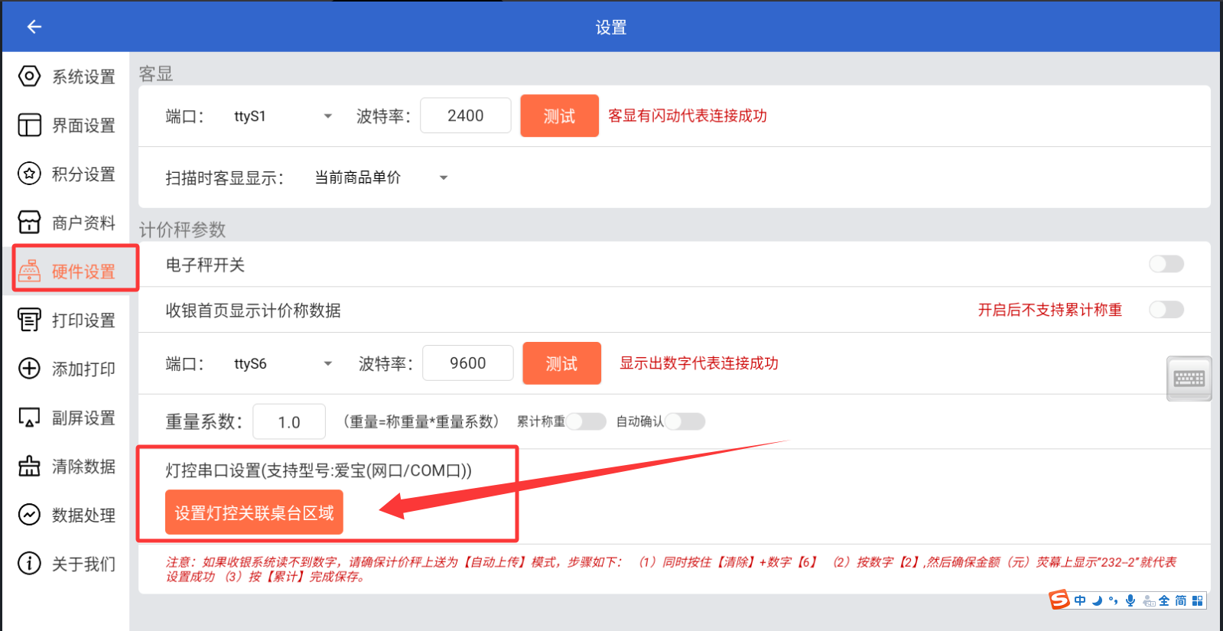Open the 当前商品单价 display dropdown

coord(443,177)
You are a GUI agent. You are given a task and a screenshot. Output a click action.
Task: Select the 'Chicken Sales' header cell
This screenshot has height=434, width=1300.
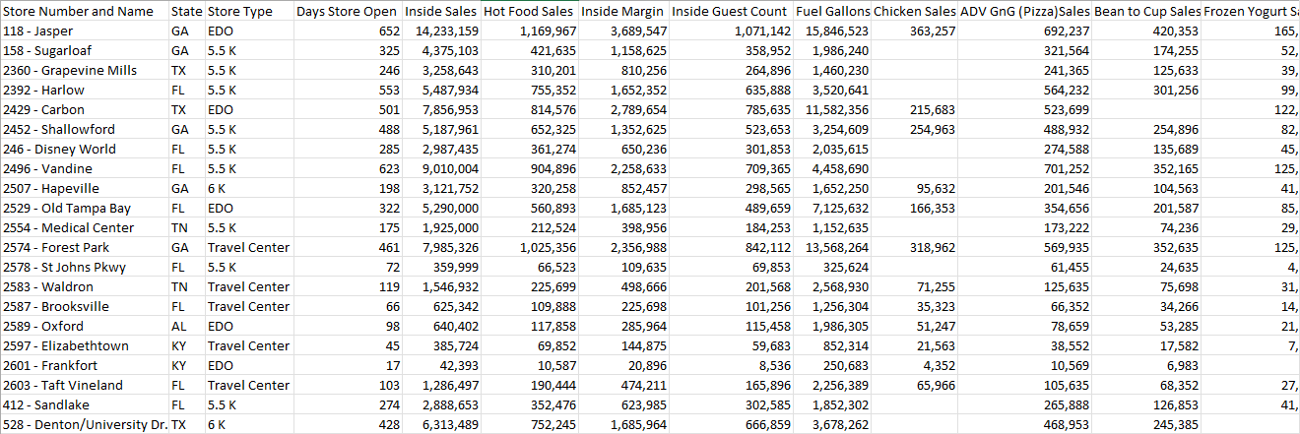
----
[WHAT IS EXPECTED] Take the line that contains "You are a GUI" as the first and the last line of the records as the end, and please quote those lines exactly, pictures omitted.

[EXERCISE SOLUTION]
You are a GUI agent. You are given a task and a screenshot. Output a click action.
Task: Select the 'Chicken Sales' header cell
This screenshot has height=434, width=1300.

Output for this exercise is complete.